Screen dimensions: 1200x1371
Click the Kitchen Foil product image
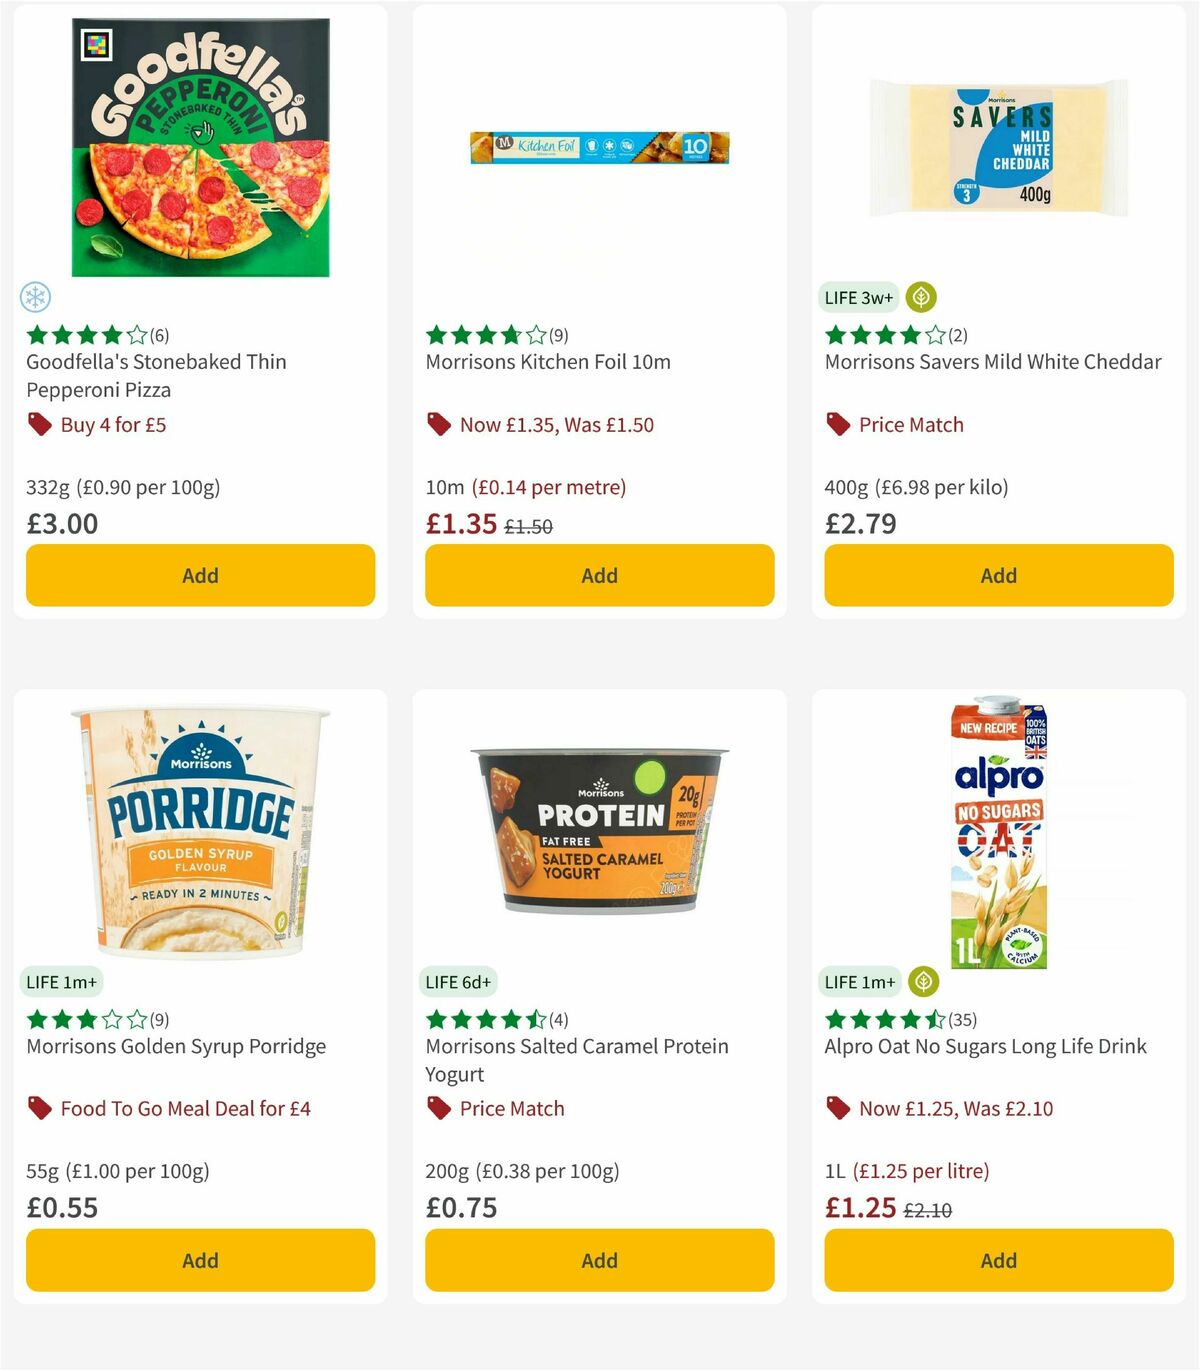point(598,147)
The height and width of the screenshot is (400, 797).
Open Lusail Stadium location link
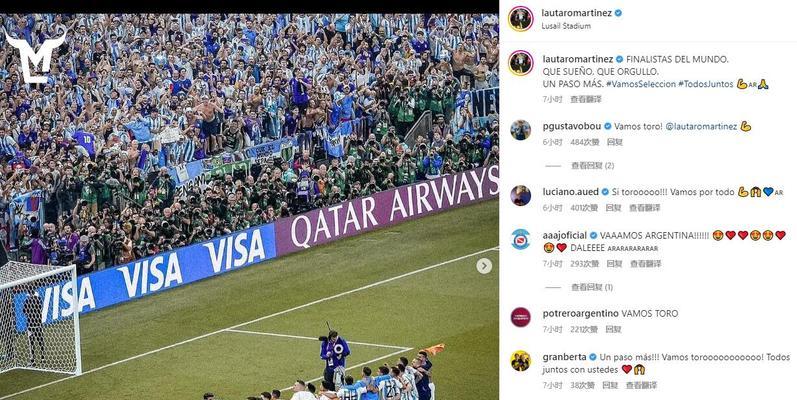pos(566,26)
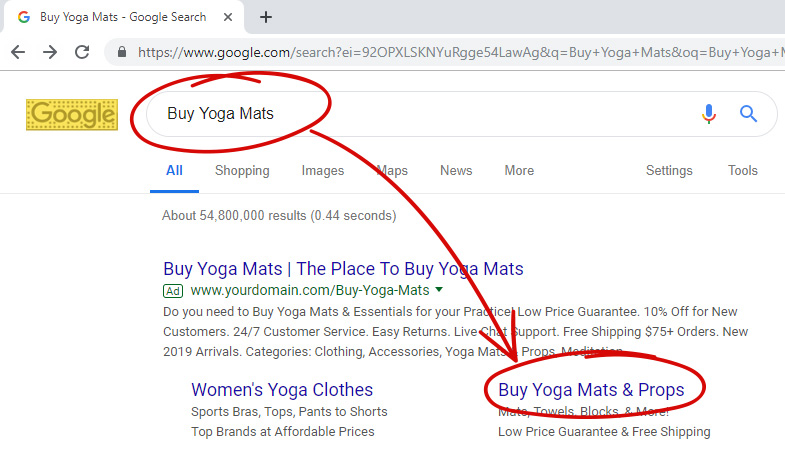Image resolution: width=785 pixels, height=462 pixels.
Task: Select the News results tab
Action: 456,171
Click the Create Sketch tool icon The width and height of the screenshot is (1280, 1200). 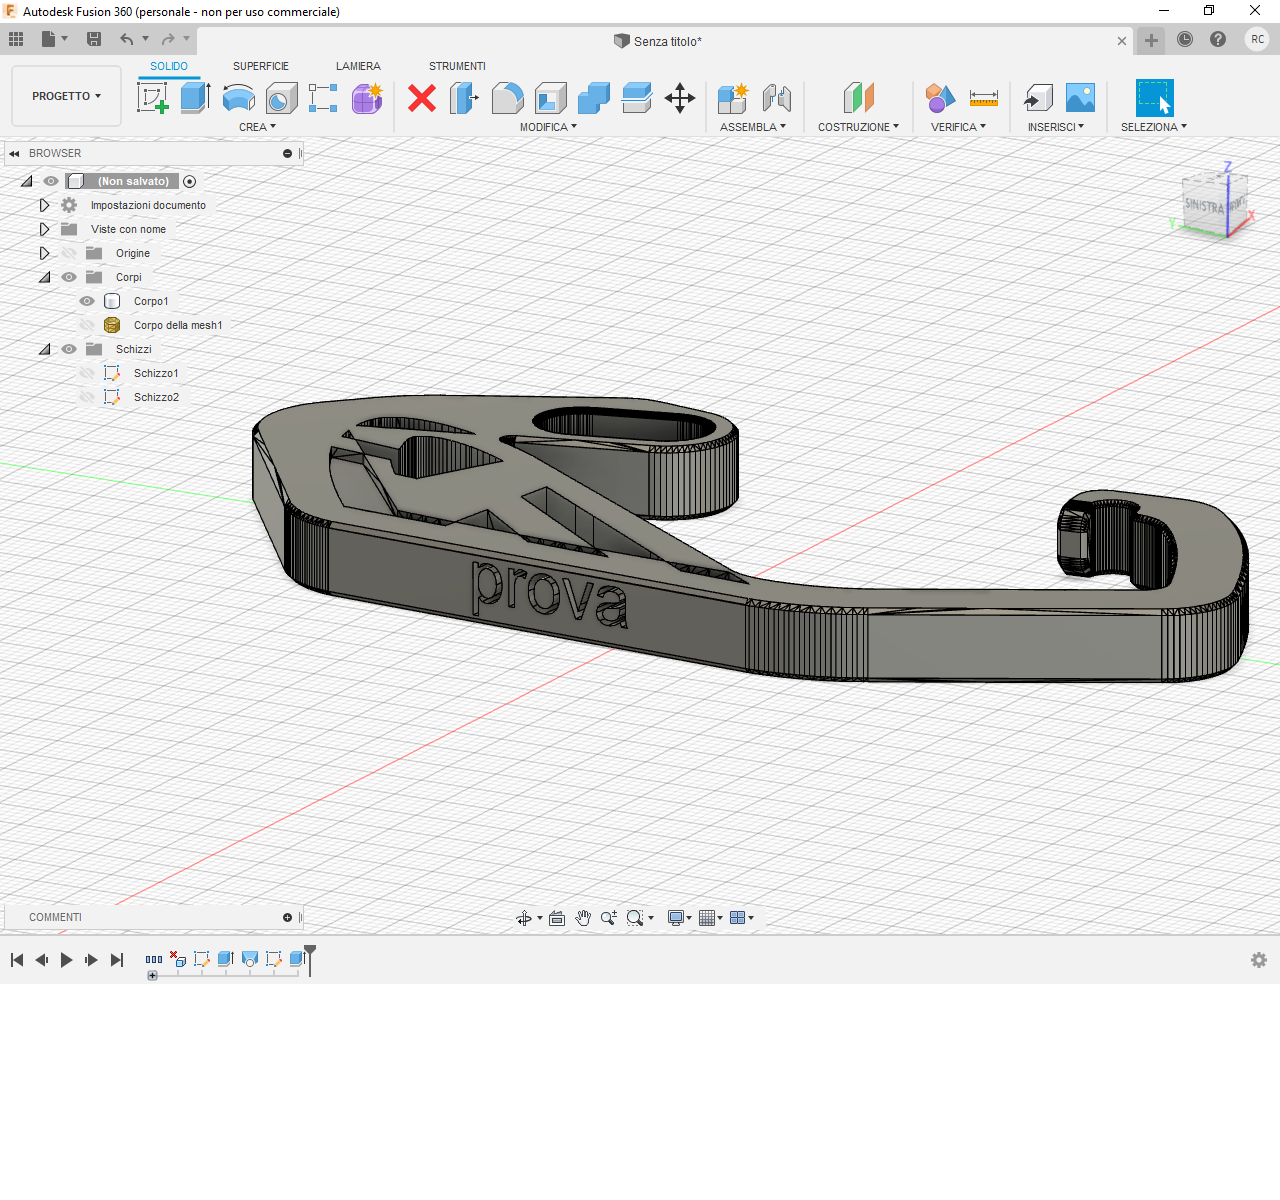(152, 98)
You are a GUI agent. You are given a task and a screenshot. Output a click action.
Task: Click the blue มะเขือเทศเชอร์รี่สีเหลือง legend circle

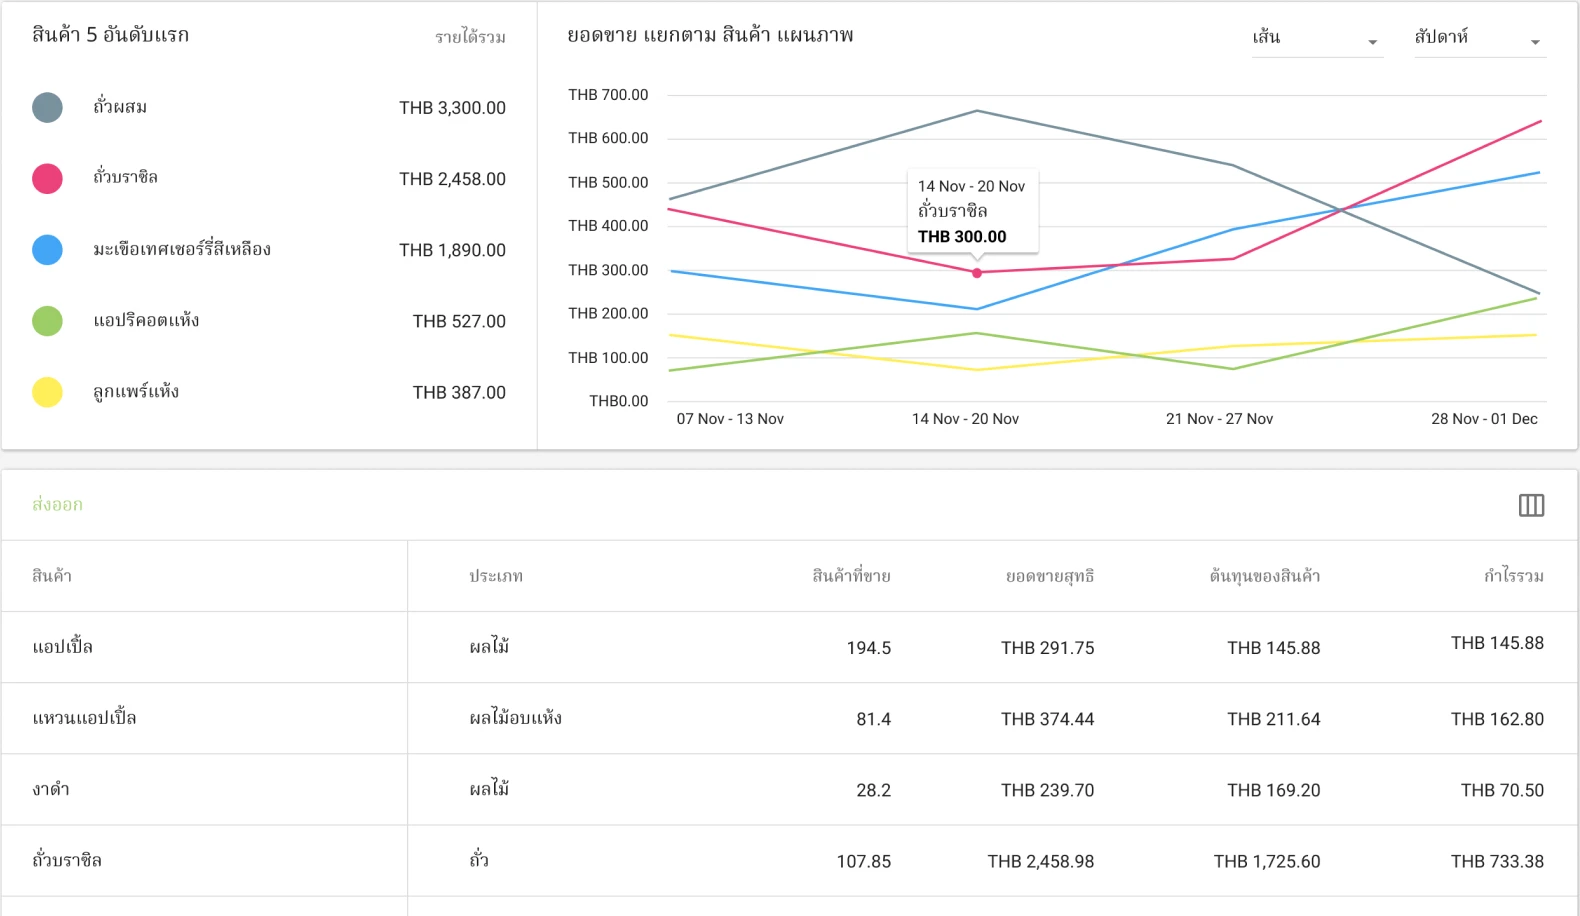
● ● ● ● ●
▸ THE TASK:
Retype each line of the data exactly, beginning with the first; include the line containing "The height and" and stop there, skipping every picture.

▸ RESPONSE BELOW:
Screen dimensions: 1200x1371
Click the Kitchen Foil product image
point(598,147)
The height and width of the screenshot is (400, 797).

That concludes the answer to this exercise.